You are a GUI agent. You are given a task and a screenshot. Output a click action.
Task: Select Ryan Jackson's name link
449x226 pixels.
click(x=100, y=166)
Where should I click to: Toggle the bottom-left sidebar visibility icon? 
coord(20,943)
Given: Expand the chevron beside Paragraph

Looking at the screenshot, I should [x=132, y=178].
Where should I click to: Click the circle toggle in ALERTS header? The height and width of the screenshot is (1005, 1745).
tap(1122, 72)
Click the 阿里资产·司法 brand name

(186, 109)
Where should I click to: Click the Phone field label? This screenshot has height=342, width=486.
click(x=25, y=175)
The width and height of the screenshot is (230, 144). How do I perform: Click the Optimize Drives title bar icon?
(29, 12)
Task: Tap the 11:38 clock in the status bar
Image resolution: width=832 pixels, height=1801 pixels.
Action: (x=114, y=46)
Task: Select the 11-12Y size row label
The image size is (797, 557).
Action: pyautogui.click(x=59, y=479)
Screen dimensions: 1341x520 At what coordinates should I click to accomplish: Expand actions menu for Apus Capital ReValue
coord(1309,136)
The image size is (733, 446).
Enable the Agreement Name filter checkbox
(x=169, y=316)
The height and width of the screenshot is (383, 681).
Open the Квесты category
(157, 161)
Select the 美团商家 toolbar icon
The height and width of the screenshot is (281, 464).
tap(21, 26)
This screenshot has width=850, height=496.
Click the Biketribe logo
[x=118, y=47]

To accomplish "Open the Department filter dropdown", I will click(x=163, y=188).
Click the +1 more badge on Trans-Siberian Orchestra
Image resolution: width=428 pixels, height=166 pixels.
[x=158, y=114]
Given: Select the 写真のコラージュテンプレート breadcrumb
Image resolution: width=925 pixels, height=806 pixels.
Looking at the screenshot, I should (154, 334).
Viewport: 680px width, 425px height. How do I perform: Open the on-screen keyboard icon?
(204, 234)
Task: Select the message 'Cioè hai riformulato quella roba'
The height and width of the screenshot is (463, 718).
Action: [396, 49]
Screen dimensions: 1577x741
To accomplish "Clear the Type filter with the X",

__Given request__
Set out the records above, from their start through the line containing "click(x=25, y=175)", as a JSON list of strings with one string per line and blank lines omitted.

__Exercise solution__
[
  "You are a GUI agent. You are given a task and a screenshot. Output a click action.",
  "Task: Select Ryan Jackson's name link",
  "449x226 pixels.",
  "click(x=100, y=166)",
  "Where should I click to: Toggle the bottom-left sidebar visibility icon? ",
  "coord(20,943)",
  "Given: Expand the chevron beside Paragraph",
  "Looking at the screenshot, I should [x=132, y=178].",
  "Where should I click to: Click the circle toggle in ALERTS header? The height and width of the screenshot is (1005, 1745).",
  "tap(1122, 72)",
  "Click the 阿里资产·司法 brand name",
  "(186, 109)",
  "Where should I click to: Click the Phone field label? This screenshot has height=342, width=486.",
  "click(x=25, y=175)"
]